The company has recently added functionalities like AI automation, intelligent columns, and AI-driven templates. These new features will allow customers to incorporate AI functions into their everyday tasks, promoting greater usage of the company’s platform.

Monday.com’s financial outlook remains robust, with the company projecting revenue between $942 million and $948 million, indicating a 29% to 30% increase compared to the previous year. non-GAAP Operating income is expected to be between $77 million and $83 million in 2024, resulting in an operating margin ranging from 8% to 9%.

In 2024, Monday.com is projected to produce free cash flow ranging from $238 million to $244 million, resulting in a strong free-cash-flow margin of 25% to 26%. Furthermore, as of the first quarter of 2024, the company had approximately $1.2 billion in cash and minimal debt recorded on its balance sheet.

With its impressive operational performance and solid financials, Monday.com could be a wise investment at this time.

Oracle

One of the AI stocks to consider buying on a decline is the company specializing in database management technology. Oracle ( ORCL 0.54% ) The company has quickly become well-known in the present age of cloud computing and artificial intelligence and is now in competition with similar companies. Amazon Microsoft and Apple are two of the biggest technology companies in the world. Alphabet .

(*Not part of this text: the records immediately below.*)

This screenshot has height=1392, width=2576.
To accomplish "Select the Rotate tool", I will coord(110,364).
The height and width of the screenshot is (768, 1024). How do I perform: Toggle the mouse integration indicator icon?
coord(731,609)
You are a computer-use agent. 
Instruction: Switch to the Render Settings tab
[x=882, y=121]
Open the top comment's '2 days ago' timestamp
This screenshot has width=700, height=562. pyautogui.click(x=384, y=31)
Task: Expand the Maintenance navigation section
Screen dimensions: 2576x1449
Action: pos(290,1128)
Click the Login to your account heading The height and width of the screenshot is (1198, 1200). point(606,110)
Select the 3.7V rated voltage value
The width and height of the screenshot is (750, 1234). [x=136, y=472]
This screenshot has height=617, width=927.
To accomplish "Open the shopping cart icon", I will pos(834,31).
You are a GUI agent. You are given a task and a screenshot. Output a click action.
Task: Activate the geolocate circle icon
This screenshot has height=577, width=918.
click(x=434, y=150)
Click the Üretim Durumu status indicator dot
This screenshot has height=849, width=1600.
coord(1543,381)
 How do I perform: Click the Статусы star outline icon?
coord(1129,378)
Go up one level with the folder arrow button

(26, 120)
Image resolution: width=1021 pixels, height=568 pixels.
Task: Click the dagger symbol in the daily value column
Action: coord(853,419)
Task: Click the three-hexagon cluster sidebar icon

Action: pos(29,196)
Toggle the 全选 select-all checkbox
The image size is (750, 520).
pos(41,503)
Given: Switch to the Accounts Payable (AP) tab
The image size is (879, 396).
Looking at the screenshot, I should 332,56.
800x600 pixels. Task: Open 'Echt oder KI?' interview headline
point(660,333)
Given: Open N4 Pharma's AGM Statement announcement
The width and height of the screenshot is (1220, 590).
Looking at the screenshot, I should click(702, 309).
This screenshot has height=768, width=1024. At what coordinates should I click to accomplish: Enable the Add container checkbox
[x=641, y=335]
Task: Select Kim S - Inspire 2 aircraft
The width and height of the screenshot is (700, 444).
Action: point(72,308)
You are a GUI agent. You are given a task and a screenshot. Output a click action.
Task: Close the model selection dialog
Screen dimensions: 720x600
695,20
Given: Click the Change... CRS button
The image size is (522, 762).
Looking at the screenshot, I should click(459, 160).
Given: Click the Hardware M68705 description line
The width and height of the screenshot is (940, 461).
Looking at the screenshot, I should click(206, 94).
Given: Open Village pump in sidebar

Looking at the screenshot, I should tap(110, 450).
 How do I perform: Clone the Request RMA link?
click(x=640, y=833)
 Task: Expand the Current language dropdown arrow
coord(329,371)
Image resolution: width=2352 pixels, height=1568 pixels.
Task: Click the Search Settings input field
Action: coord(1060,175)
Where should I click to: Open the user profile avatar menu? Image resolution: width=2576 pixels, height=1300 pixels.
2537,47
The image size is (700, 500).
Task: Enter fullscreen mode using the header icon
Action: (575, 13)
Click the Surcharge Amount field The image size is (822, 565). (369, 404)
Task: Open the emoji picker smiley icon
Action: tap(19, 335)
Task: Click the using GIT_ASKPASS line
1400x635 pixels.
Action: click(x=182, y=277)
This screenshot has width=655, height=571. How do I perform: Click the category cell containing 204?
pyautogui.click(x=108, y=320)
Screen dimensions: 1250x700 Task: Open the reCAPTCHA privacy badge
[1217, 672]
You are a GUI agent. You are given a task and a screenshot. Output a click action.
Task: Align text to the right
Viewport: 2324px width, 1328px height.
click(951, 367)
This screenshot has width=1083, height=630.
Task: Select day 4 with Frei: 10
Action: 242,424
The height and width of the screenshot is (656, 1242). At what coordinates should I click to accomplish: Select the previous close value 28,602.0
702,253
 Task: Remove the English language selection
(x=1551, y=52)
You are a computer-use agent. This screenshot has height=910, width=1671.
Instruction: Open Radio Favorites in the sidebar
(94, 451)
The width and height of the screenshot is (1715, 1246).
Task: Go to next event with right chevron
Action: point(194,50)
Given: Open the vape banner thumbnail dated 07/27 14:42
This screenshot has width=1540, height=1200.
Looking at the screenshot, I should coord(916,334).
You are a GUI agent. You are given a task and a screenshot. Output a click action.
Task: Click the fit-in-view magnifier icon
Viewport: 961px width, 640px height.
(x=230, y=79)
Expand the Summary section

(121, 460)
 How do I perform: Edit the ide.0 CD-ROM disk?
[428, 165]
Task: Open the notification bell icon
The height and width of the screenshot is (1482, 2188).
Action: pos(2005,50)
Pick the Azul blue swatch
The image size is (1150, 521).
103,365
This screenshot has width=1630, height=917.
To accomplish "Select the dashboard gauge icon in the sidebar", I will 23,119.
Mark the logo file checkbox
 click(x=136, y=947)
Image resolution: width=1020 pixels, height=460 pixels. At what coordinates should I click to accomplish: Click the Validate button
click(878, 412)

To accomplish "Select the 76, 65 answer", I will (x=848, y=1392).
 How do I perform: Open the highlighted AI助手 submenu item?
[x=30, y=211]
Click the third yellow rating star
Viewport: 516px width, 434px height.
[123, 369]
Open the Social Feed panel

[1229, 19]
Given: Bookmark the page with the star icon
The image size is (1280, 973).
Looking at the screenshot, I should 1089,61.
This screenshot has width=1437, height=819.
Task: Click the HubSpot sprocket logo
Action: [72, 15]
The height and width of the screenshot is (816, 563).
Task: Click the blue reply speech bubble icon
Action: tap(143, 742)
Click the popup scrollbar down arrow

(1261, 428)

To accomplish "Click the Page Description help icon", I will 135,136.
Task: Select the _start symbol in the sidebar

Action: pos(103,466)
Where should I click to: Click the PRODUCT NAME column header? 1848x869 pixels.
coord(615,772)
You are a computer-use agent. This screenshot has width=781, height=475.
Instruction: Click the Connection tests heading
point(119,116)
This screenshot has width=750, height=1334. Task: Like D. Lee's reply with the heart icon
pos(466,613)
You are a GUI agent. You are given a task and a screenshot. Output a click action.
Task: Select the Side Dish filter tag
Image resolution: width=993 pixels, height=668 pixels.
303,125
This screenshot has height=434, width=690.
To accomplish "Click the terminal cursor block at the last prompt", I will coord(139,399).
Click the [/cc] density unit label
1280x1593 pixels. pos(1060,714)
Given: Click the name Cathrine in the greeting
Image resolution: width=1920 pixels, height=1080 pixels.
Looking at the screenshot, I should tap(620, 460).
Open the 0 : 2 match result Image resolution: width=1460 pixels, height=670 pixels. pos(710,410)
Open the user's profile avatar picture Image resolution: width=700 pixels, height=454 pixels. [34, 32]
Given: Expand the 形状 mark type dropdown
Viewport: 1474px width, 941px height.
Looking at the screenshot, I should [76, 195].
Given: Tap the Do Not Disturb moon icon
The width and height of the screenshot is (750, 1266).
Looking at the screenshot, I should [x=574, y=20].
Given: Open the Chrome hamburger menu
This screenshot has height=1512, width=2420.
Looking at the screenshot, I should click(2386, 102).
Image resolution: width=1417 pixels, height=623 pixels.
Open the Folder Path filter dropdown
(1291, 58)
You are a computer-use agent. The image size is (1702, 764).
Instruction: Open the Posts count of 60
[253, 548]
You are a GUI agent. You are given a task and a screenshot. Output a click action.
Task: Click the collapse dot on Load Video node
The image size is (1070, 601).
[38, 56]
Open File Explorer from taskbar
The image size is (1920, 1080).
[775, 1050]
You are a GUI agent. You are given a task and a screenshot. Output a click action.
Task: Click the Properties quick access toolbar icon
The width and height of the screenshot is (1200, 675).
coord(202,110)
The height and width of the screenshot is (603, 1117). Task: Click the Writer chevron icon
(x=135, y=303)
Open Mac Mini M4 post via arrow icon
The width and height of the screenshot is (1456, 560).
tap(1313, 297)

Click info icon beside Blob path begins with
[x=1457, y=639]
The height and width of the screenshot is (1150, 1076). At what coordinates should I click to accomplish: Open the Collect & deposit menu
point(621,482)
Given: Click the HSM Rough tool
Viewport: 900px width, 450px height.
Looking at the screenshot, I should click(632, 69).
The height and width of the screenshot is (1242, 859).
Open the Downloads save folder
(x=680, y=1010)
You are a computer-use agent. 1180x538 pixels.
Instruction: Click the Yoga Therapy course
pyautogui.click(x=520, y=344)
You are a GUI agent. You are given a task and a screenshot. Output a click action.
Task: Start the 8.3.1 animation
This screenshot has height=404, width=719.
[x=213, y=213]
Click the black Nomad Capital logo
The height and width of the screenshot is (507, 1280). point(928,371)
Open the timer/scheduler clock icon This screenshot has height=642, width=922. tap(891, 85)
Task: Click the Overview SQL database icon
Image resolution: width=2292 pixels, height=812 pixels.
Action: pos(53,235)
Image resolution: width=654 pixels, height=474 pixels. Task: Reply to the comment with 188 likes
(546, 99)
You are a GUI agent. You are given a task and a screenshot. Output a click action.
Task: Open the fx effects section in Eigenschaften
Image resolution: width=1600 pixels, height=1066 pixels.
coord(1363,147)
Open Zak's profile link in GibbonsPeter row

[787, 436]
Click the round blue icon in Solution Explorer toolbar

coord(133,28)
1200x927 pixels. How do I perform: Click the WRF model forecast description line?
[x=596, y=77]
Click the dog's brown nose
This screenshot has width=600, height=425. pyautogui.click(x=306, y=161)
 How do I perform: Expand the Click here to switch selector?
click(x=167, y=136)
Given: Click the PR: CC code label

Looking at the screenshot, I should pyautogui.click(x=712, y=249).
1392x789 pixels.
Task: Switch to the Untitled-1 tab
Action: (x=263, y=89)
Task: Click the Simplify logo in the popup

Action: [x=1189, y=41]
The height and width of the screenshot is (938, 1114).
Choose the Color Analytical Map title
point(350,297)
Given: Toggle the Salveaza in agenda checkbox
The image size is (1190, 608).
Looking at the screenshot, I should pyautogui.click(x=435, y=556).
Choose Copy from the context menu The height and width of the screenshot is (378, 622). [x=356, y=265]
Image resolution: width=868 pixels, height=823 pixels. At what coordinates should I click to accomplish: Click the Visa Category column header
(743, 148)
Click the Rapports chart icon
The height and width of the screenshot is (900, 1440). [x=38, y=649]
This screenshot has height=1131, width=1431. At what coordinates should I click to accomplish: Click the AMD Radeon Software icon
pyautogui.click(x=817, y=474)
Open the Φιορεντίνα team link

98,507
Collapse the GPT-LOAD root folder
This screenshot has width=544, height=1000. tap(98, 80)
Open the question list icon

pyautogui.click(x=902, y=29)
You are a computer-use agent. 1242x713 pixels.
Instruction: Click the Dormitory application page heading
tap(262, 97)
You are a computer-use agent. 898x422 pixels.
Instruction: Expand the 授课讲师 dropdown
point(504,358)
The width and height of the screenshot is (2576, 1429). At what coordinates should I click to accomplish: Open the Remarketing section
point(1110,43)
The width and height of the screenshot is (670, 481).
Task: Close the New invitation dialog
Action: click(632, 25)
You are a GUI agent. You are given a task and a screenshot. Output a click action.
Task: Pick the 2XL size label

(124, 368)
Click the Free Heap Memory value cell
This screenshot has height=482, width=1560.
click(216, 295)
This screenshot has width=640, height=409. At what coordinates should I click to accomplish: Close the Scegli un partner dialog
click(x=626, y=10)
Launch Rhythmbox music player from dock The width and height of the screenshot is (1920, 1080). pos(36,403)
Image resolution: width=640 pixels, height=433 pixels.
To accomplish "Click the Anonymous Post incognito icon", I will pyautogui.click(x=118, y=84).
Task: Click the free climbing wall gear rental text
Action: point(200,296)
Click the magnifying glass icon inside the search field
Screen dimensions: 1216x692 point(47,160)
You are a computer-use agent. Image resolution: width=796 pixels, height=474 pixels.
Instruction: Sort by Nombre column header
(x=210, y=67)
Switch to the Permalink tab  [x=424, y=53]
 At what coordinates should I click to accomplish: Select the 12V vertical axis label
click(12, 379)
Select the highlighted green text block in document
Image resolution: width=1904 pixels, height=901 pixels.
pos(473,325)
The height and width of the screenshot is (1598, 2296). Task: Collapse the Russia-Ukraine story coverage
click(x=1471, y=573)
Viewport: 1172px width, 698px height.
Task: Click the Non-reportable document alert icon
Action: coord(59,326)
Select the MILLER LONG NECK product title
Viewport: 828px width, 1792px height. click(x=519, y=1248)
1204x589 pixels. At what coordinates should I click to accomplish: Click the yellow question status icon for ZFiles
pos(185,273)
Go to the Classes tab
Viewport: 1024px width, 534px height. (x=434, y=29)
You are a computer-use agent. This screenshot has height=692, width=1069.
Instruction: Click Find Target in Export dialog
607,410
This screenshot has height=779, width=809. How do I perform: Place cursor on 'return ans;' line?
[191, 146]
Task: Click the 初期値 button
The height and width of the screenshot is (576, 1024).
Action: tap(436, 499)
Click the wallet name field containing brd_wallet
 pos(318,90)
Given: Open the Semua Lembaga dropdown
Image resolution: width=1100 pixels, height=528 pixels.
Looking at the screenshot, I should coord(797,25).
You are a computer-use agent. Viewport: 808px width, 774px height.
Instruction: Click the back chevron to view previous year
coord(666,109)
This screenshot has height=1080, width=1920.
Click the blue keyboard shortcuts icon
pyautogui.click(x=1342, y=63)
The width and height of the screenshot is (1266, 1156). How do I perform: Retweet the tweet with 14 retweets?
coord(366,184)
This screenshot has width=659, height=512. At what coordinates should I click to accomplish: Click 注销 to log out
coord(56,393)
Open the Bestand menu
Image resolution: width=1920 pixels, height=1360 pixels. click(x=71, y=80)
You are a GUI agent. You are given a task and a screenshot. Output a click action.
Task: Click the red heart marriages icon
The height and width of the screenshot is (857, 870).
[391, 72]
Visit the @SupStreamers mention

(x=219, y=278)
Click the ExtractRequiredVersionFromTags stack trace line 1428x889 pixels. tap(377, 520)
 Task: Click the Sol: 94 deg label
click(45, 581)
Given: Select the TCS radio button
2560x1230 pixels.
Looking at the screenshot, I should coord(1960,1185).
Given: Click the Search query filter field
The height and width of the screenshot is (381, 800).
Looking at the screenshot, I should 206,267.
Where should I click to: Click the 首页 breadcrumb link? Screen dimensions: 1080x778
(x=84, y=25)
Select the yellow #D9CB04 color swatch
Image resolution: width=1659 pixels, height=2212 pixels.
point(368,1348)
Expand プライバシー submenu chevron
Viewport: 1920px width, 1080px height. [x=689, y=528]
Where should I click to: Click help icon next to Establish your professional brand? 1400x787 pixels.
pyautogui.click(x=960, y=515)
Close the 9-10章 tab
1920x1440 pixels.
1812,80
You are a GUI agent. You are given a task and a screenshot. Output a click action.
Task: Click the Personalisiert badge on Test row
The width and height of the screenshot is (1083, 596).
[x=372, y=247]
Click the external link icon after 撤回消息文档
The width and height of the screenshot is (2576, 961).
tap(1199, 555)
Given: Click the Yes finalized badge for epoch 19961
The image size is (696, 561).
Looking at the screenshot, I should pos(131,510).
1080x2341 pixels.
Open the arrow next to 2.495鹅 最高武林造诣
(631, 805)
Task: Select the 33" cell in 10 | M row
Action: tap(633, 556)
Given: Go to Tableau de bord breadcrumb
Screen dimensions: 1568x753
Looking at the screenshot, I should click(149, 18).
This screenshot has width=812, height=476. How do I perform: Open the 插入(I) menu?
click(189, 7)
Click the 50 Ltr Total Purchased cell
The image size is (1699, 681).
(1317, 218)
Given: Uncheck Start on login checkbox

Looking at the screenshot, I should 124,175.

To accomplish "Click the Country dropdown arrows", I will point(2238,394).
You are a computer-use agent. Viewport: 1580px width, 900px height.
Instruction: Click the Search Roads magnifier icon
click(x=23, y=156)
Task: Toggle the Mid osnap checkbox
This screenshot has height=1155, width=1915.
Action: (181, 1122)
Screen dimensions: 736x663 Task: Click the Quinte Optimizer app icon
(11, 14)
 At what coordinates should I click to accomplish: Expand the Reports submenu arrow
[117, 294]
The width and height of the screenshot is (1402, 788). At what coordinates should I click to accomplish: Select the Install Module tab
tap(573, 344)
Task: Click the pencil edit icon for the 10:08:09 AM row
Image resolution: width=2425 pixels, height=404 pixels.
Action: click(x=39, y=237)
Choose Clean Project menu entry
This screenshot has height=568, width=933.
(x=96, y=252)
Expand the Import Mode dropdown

The main factor boosting Oracle Cloud Infrastructure (OCI) growth is the rising need for data centers specifically suited for handling sophisticated AI and machine learning tasks. OCI is recognized for its efficiency and affordability in training extensive language models compared to other providers.

Oracle has developed cloud software, operating system, and database that are completely autonomous, reducing the possibility of human errors and improving the security of its cloud platform. The increasing popularity of Oracle Cloud Infrastructure (OCI) is evident from the 30 artificial intelligence agreements worth more than $12 billion that the company secured in the last quarter of fiscal year 2024, which ended on May 31st.

By collaborating with Microsoft Azure and Google Cloud, Oracle is able to leverage customers’ use of multiple cloud platforms. This partnership enables businesses to utilize Oracle technology for transferring on-premise databases to the cloud, whether it be on OCI or databases hosted on Azure or Google Cloud. Oracle’s revenue from cloud database services increased by 26% in the last quarter, reaching an annual run rate of $2 billion. The company anticipates that cloud database services will continue to drive significant growth in the future.

Oracle announced a significant 44% increase in remaining performance obligations, also known as order backlog, which totaled $98 billion by the end of the fourth quarter. This suggests that the company’s financial results could be strong in the upcoming quarters. Despite these advantages, the stock is trading at a modest valuation of 17.8 times forward earnings. Therefore, investors are advised to consider investing in this reliable artificial intelligence stock by acquiring at least a small portion of it now.